After the latest CPI data showed that US inflation cooled down, the Bloomberg Dollar Spot Index, which tracks the exchange rate of the US dollar against ten other currencies, fell to a one-month low, then rebounded during the intraday period, and continued to rise in early Friday trading. The US dollar fell below the 154 mark against the yen on Thursday and then rose.

Antony Foster (Antony Foster), head of foreign exchange spot trading at the Nomura International Group of Ten (G10), said that European investors also saw the weakening of the US dollar on Thursday as an opportunity to buy the US dollar against the yen, but the scale of the purchase was small.

The yen's rebound “feels like a return to the mean rather than a large amount of money driving it higher,” he said.
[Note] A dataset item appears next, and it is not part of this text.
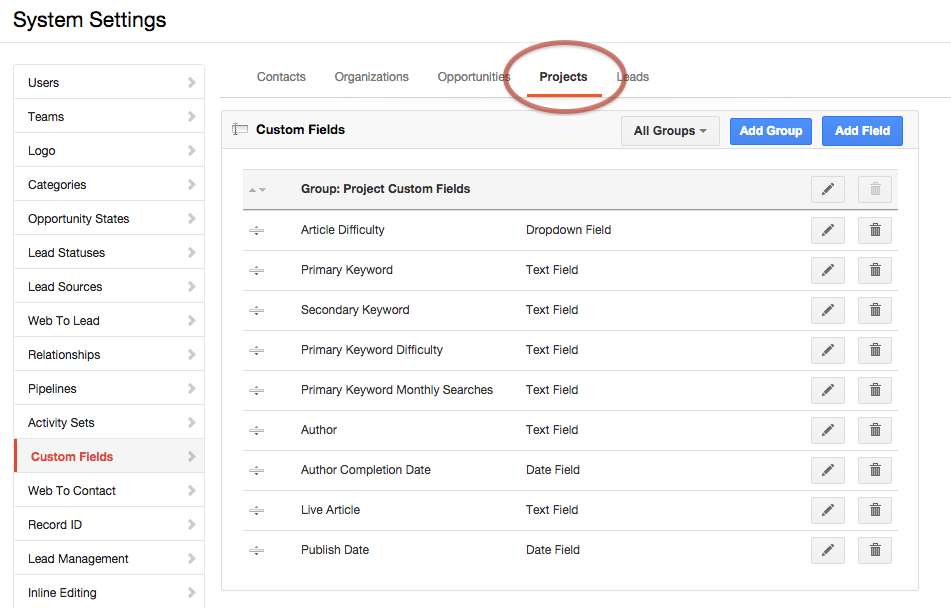This screenshot has width=951, height=608.
Task: Open Activity Sets settings
Action: pyautogui.click(x=109, y=422)
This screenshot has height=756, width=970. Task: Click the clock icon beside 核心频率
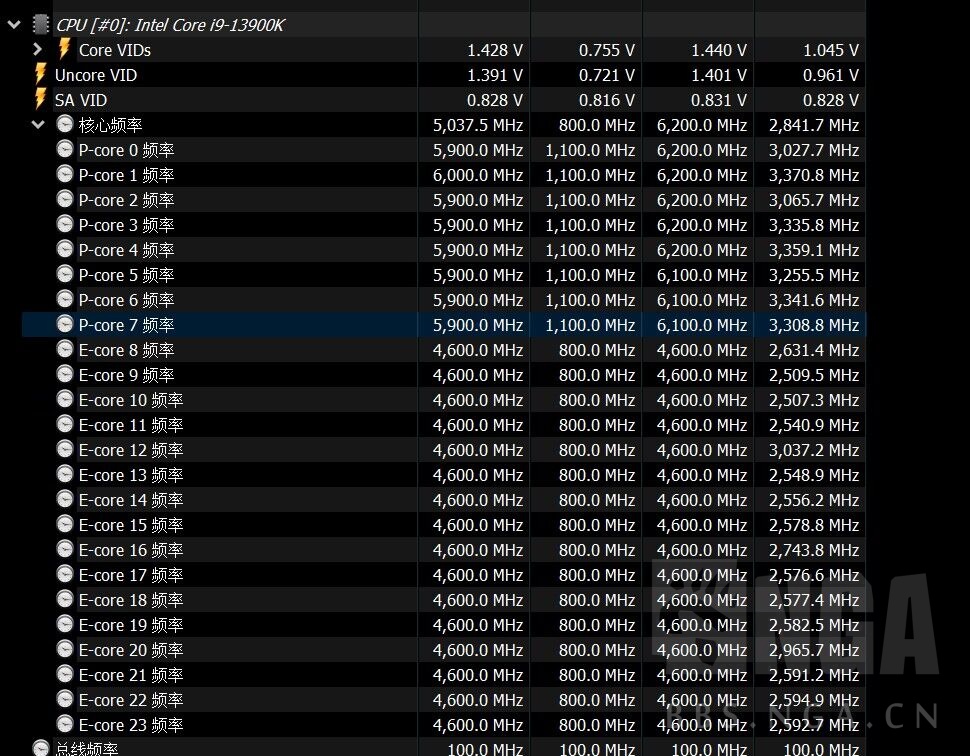(x=65, y=125)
Today (Friday) morning, we saw some USD/JPY buys from different accounts, around 154 or below, but on a very small scale.”

The yen has strengthened from the level of suspected intervention in recent weeks. During the Asian trading session on Friday, the dollar traded around 155.80 against the yen. The Bloomberg Dollar Spot Index rose 0.1%, narrowing the decline from Thursday's intraday low to around 0.4%.
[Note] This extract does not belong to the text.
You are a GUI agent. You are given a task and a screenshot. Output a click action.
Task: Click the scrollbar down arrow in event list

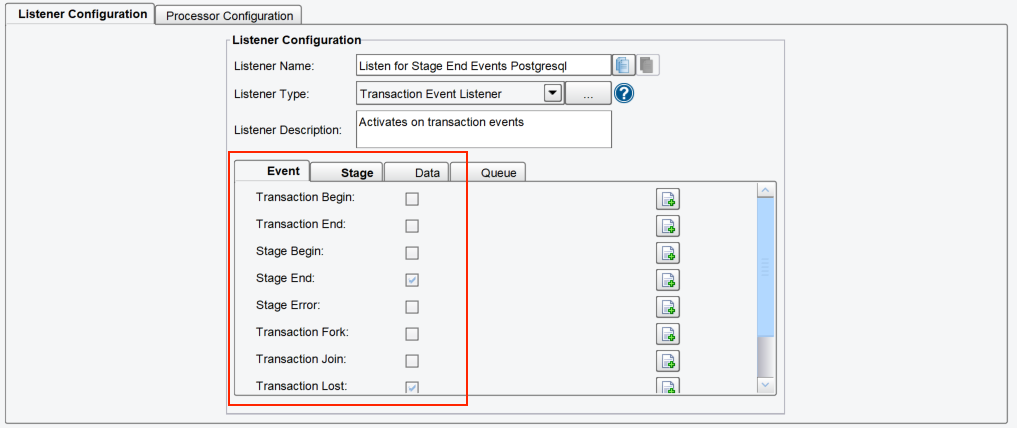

Three Asian traders said that Asian short-term investment funds seem unwilling to establish short positions in the US dollar. They said that after the data showed that the US inflation data had cooled, the closing of long positions in the US dollar was not accompanied by new short bets.

Bloomberg Markets Live Correspondent and strategist Vassilis Karamanis (Vassilis Karamanis) also pointed out that the demand to prolong the dollar through options at the end of the curve shows that position rebalancing is the main driving force behind the recent Bloomberg Dollar Spot Index trend.

Until a week ago, investors were still long on the dollar in the spot market, at the front end of the curve; the Bloomberg Dollar Spot Index is currently trading at its lowest point in more than a month, but it is still higher than the April low.

The one-month risk reversal rate of the Bloomberg Dollar Spot Index was 23 basis points, half of April 30; however, the one-year risk reversal rate is in consolidation mode. Currently, it is 85 basis points, which is comparable to the average of the past year.

The Bloomberg Dollar Spot Index is in danger of falling below the 2024 upward trend as investors debate when the Federal Reserve is likely to cut interest rates. Although some Federal Reserve officials have taken some kind of countermeasure, suggesting that borrowing costs may remain high for a longer period of time, the market still expects the Fed to cut interest rates in September.

The Bloomberg Dollar Spot Index is at risk of falling below the 2024 upward trend

At the beginning of this year, investors predicted that the US dollar would fall, but due to the strong US economy, the inflation rate remained high, investors reconsidered the possibility that the Federal Reserve would not delay cutting interest rates. The dollar rose against all major currencies this year.

The translation is provided by third-party software.